(Activity) Write out word for word the lines from the one holding "Given: Click the ap+ logo icon" through the end of the data, and only those lines. Pictures stay out.

(Collection entries)
'''
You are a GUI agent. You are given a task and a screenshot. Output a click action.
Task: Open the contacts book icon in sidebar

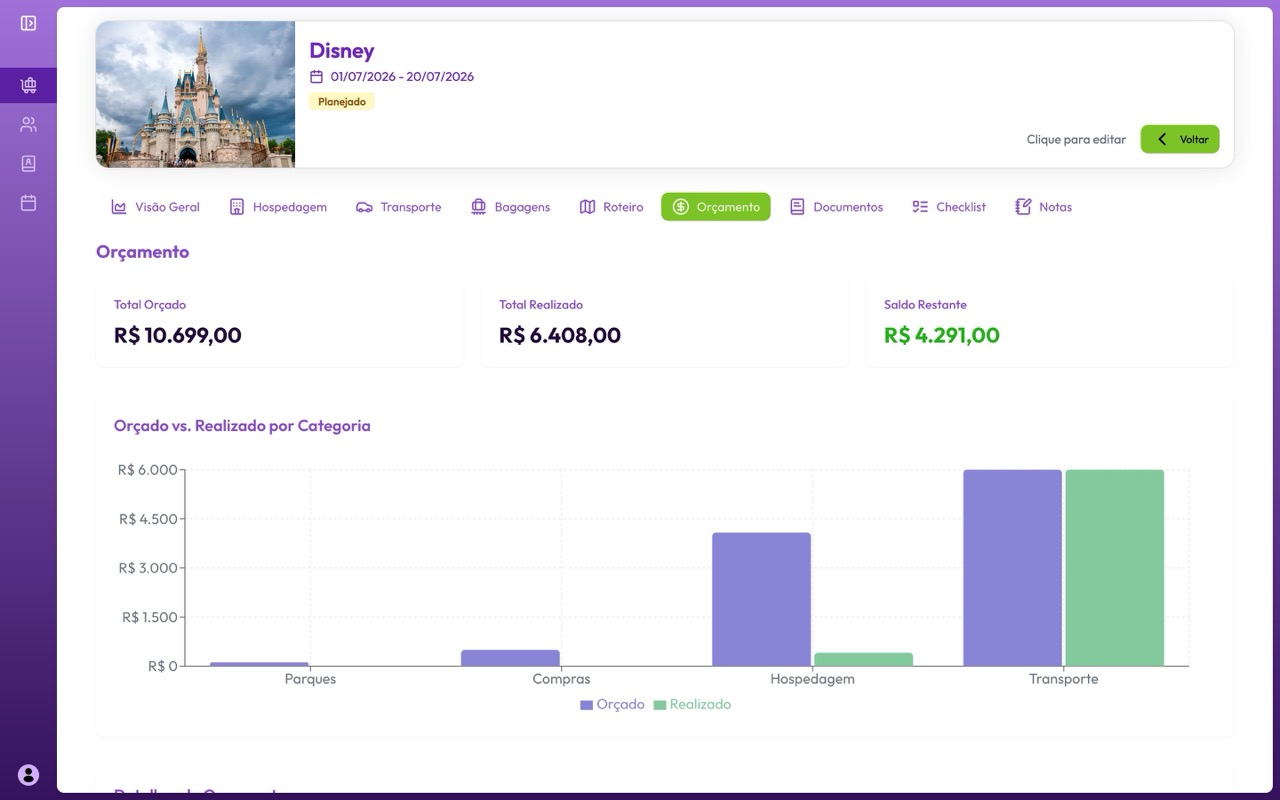click(28, 164)
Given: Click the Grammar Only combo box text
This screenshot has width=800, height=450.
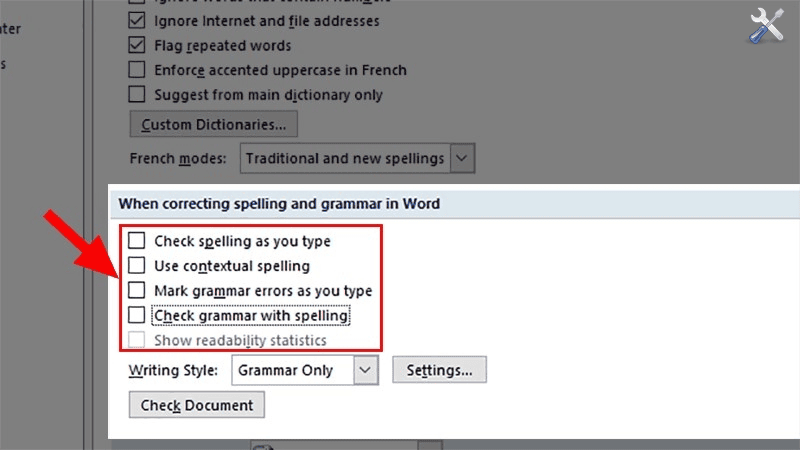Looking at the screenshot, I should click(x=292, y=370).
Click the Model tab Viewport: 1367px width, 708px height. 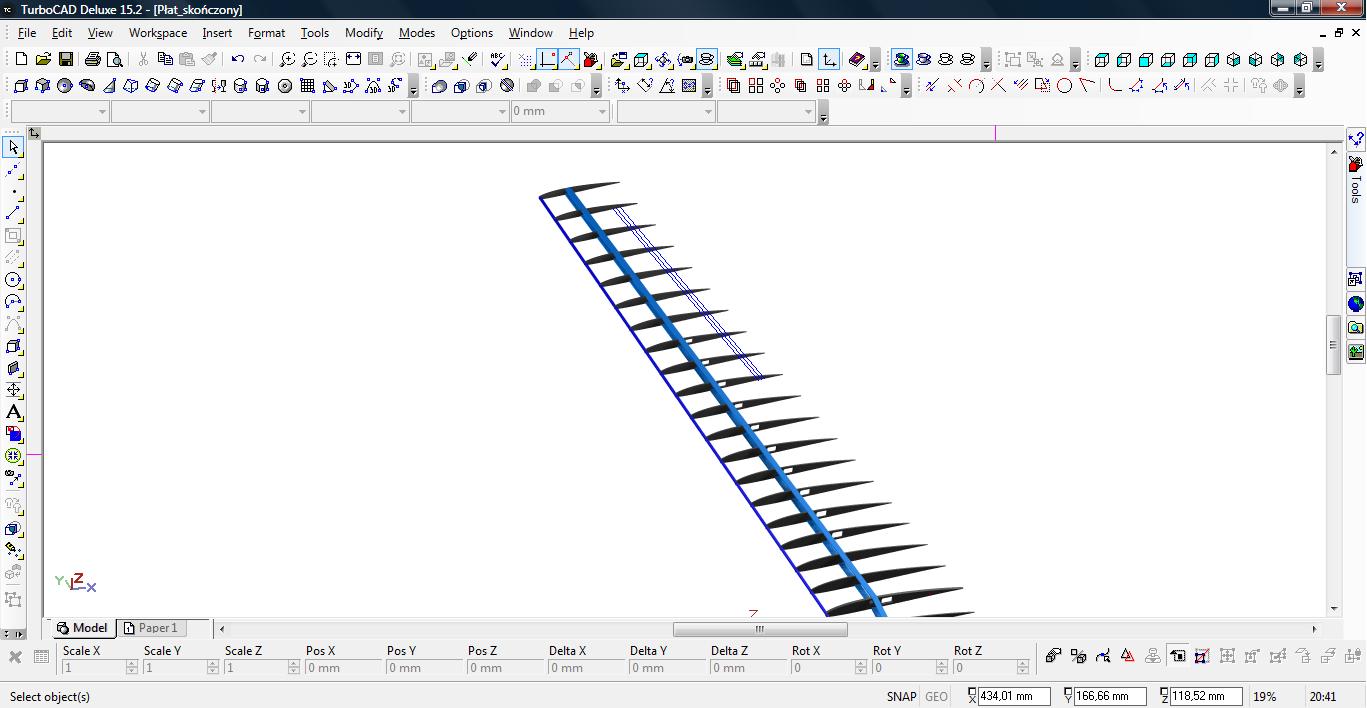coord(83,628)
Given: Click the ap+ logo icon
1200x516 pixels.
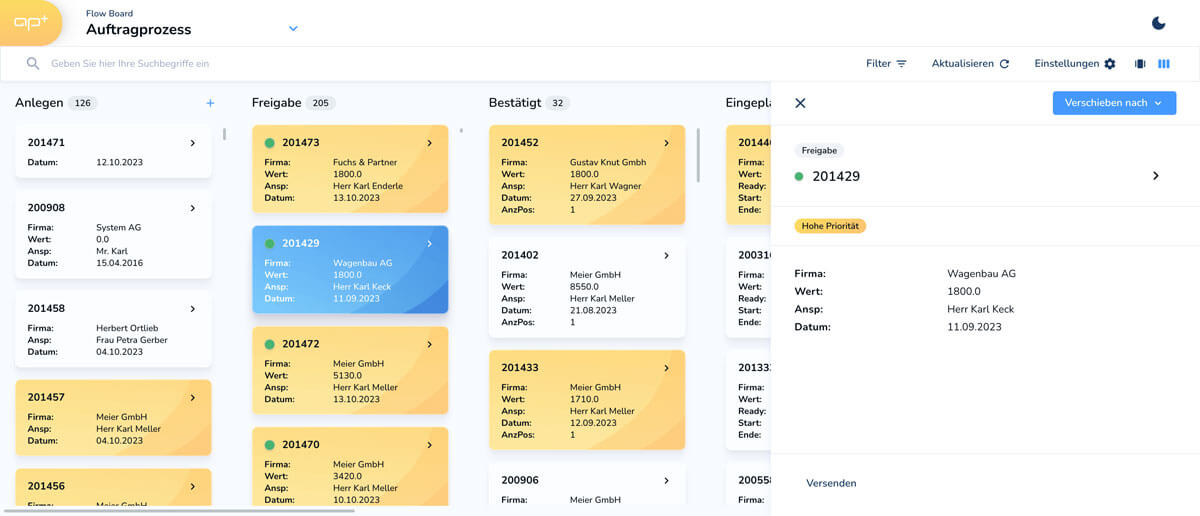Looking at the screenshot, I should [x=31, y=23].
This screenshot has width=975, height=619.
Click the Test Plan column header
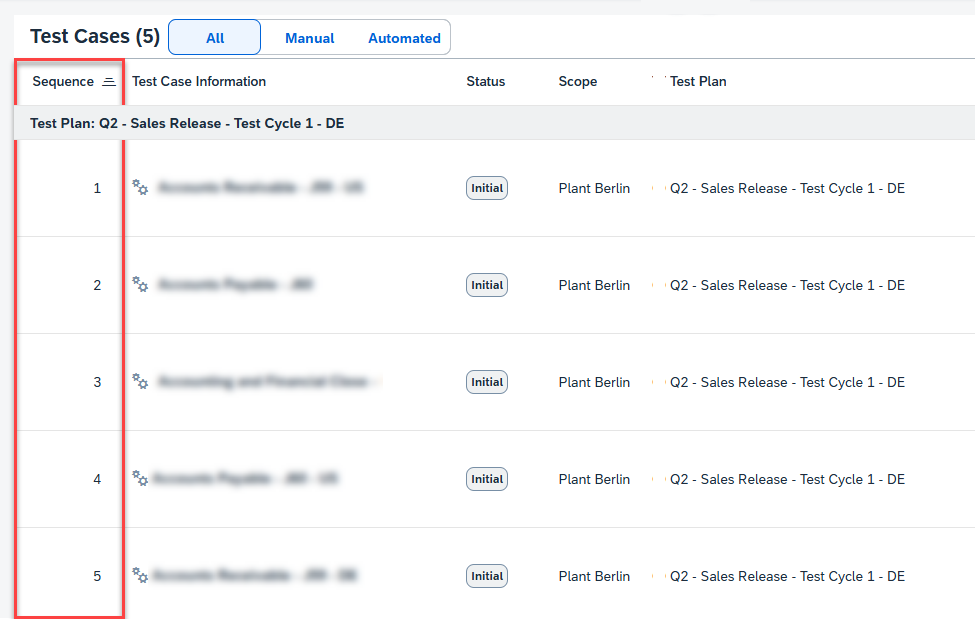pos(698,81)
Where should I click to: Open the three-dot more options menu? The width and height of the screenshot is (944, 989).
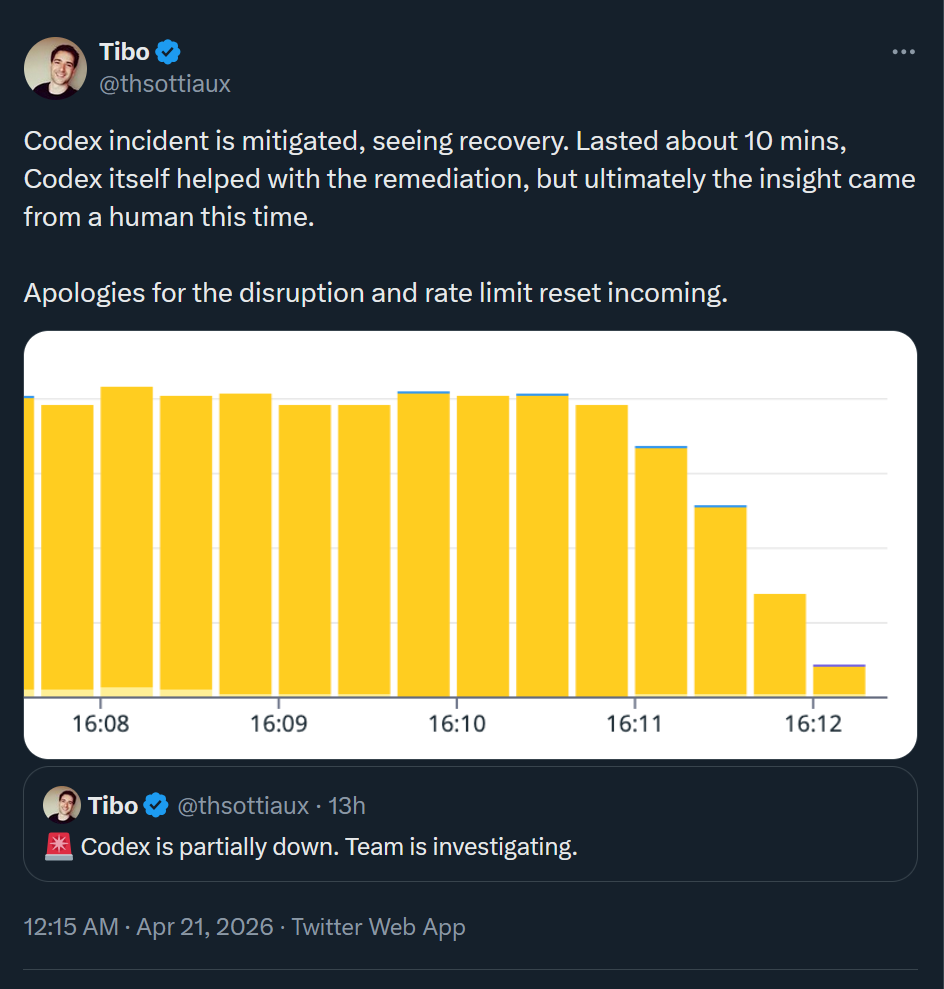click(903, 52)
'''
(Answer box)
Given: Click the ap+ logo icon
1200x516 pixels.
Looking at the screenshot, I should [x=31, y=23].
This screenshot has width=975, height=619.
Click the Test Plan column header
pos(698,81)
Where should I click to: Open the three-dot more options menu? The width and height of the screenshot is (944, 989).
click(903, 52)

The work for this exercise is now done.